WHITE PAPER ITAGroup, Inc.
TRENDS IN PEOPLE PERFORMANCE MANAGEMENT Companies must generate maximum return on their marketing, including investment in employee performance management programs. In recent years, however, several trends have emerged that not only justify this approach, but have refined it to the point where people performance improvement strategies are as important to a company’s success as are product innovation, customer satisfaction, quality and operational efficiency.

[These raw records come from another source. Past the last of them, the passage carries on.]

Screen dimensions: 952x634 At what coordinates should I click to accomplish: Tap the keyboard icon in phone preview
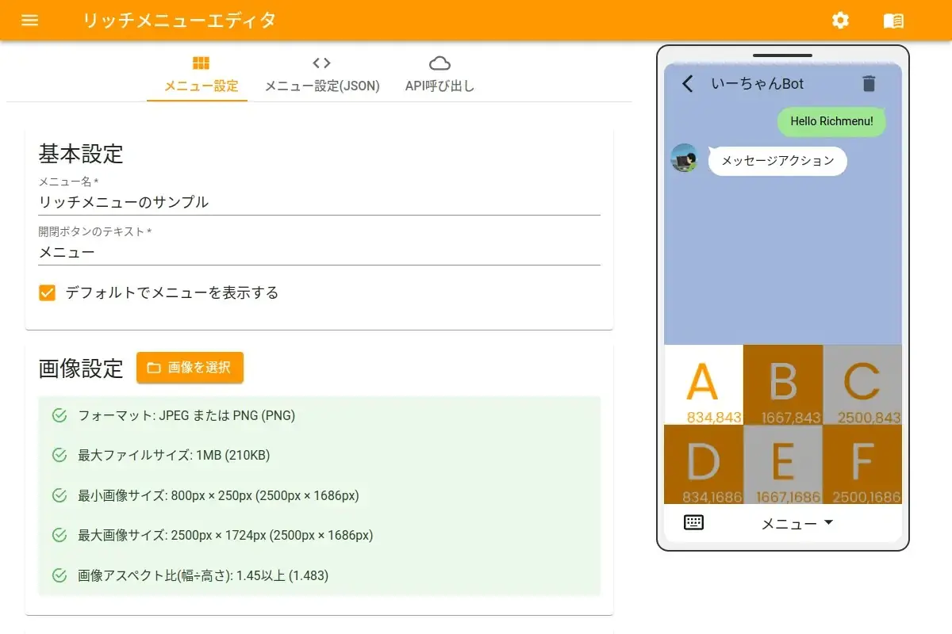point(693,523)
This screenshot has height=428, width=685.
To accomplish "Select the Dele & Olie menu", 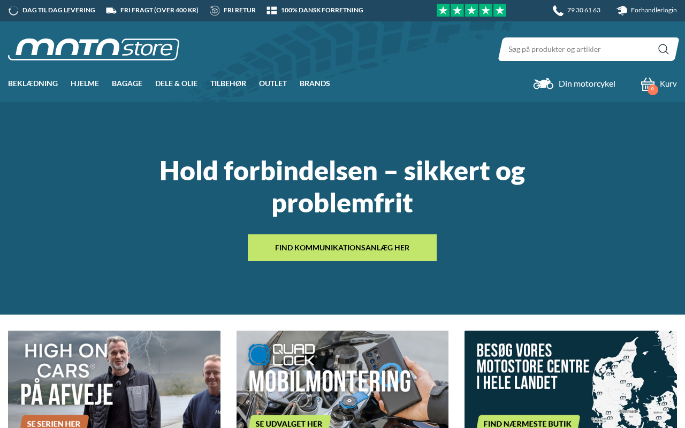I will pos(176,83).
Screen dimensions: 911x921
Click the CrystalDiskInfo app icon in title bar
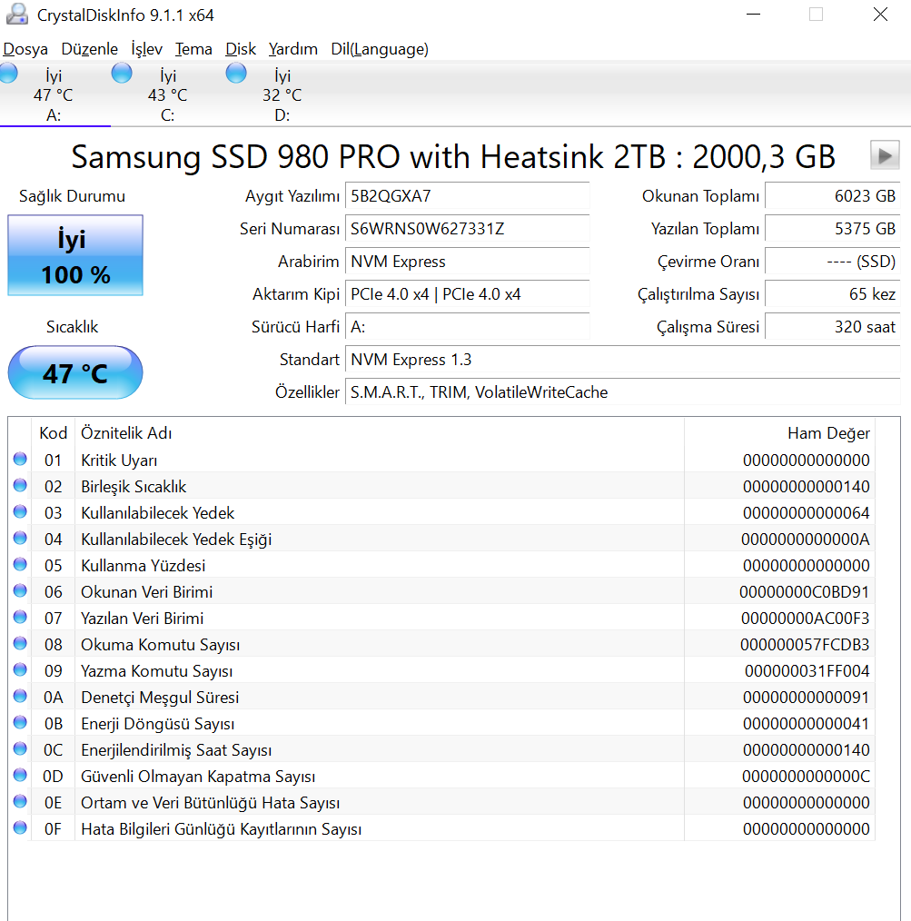point(16,15)
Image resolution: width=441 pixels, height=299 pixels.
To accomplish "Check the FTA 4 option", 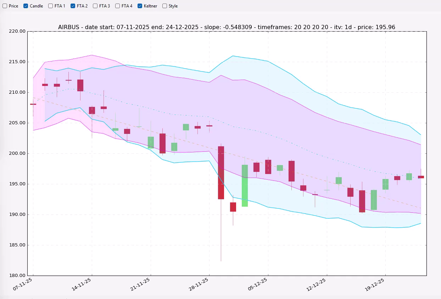I will pyautogui.click(x=118, y=6).
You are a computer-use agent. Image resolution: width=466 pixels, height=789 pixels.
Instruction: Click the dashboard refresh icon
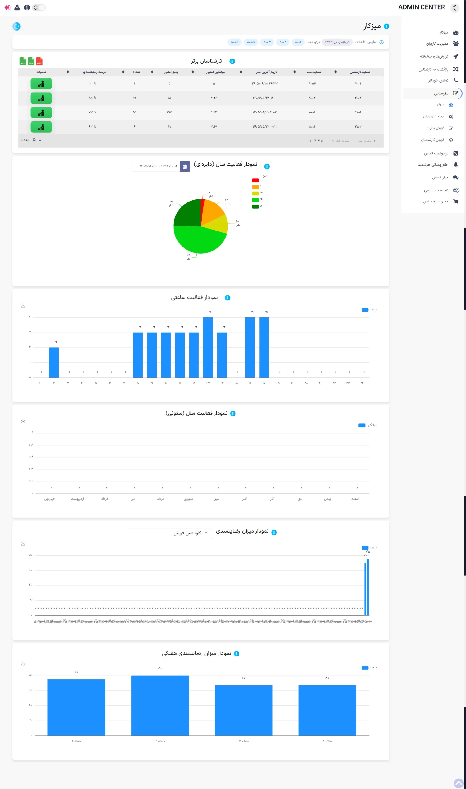click(x=17, y=26)
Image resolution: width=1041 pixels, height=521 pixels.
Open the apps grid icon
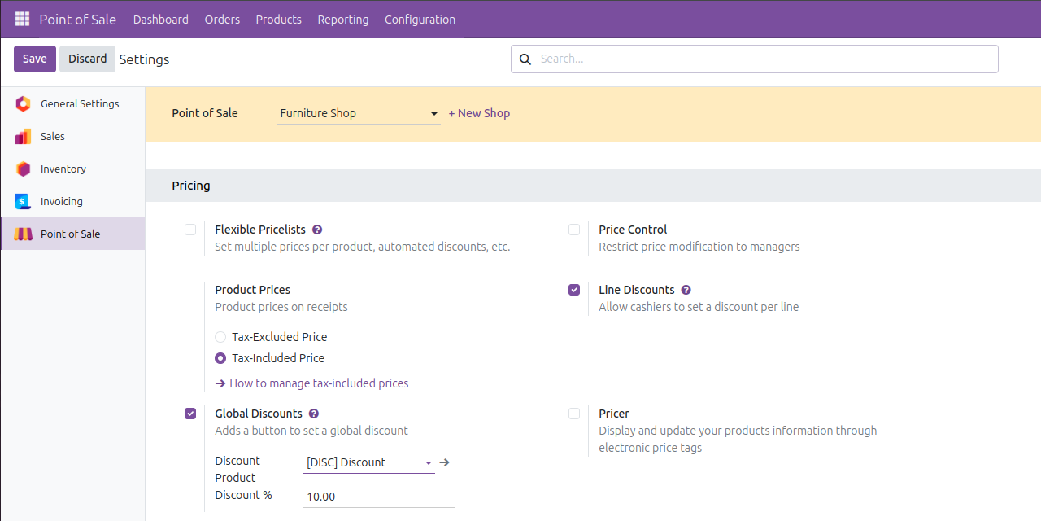(20, 19)
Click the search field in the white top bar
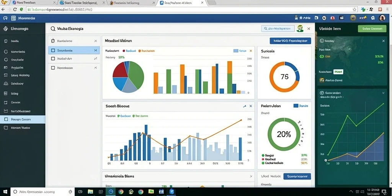The width and height of the screenshot is (392, 196). (278, 28)
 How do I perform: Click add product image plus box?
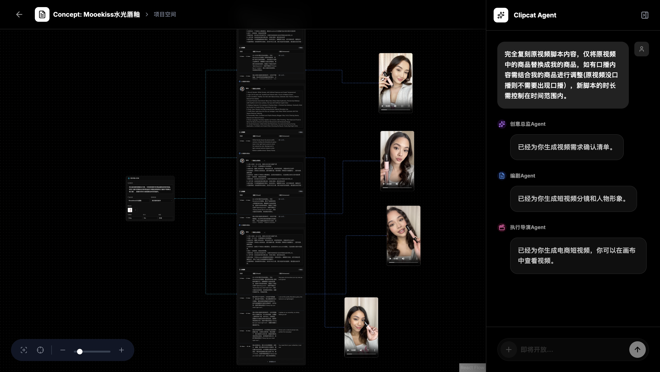136,210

DIRECTING FUNDS TOWARD INTERNAL BRANDING The first trend is a shift in corporate attitude toward the role of employees and channel partners in the overall branding strategy and its effect on the bottom line. It is the growing realization that external efforts to promote a company’s brand to its customers are necessary, but in order to actually deliver on that brand promise, there also must be a plan for aligning employee attitudes and actions with that brand. Internal branding, which involves communicating to employees what the brand is and how each employee can bring to life, is becoming increasingly important in a company’s ability to differentiate itself from its competition. Although the link between engaged employees, satisfied customers and an improved bottom line has been supported intuitively by business executives, there is a growing body of evidence that quantifies this link. Brands aren’t logos and taglines; they are customer experiences delivered over time. And aside from the product or service itself, people can be the most important element in delivering on the brand promise. Studies show that companies that align their employees with the corporate mission and brand consistently outperform their competition. One example of research that connects employee engagement to employee satisfaction, and employee satisfaction to profitability, is a 2007 study conducted by the Russell Investment Group. The study analyzed the stock performance of Fortune’s annual list of the “100 Best Companies to Work For” and compared it to the stock performance of the broader market. The study found that since 1998 the companies on this list delivered five times as much to investors as the general market—a clear link between employee engagement and financial performance.1 Another example is a study of a major hotel chain conducted by Dr. Don Schultz, a professor at Northwestern University. The study tested the belief that engaged employees, who are focused on delivering on the brand promise of exceptional service to customers, can positively impact financial performance. Analysis of survey and spending data collected from customers © 2011 | ITAGroup®, the associated design/logo and Driven by Loyalty® are registered service marks of ITAGroup, Inc. All rights reserved. | Page 1 of 6
revealed that a 10 percent increase in customers’ perceptions that the hotel “tried to satisfy” them resulted in a 23 percent increase in overall consumer spending and a 20 percent increase in spending per visit.2 A third study, conducted by Towers Perrin/ISR, analyzed employee survey data collected from more than 664,000 employees from companies across 50 countries and the financial performance of those companies. The study found that not only do companies with highly engaged employees have lower staff turnover rates, lower absenteeism and higher customer satisfaction, but that these same companies perform better financially, as well. Specifically, the study found that earnings per share (EPS) for the companies with higher levels of employee engagement rose by 28 percent, compared to a drop of 11 percent in EPS among companies with lower levels of employee engagement.3 Aligning employee behavior with corporate direction and delivering on the brand promise takes a concerted effort, but the impact that employees can have on satisfying customers and financial performance is undeniable. Dollars used to improve employee engagement and customer experience are delivering a strong return on investment, and more companies are becoming a part of this trend.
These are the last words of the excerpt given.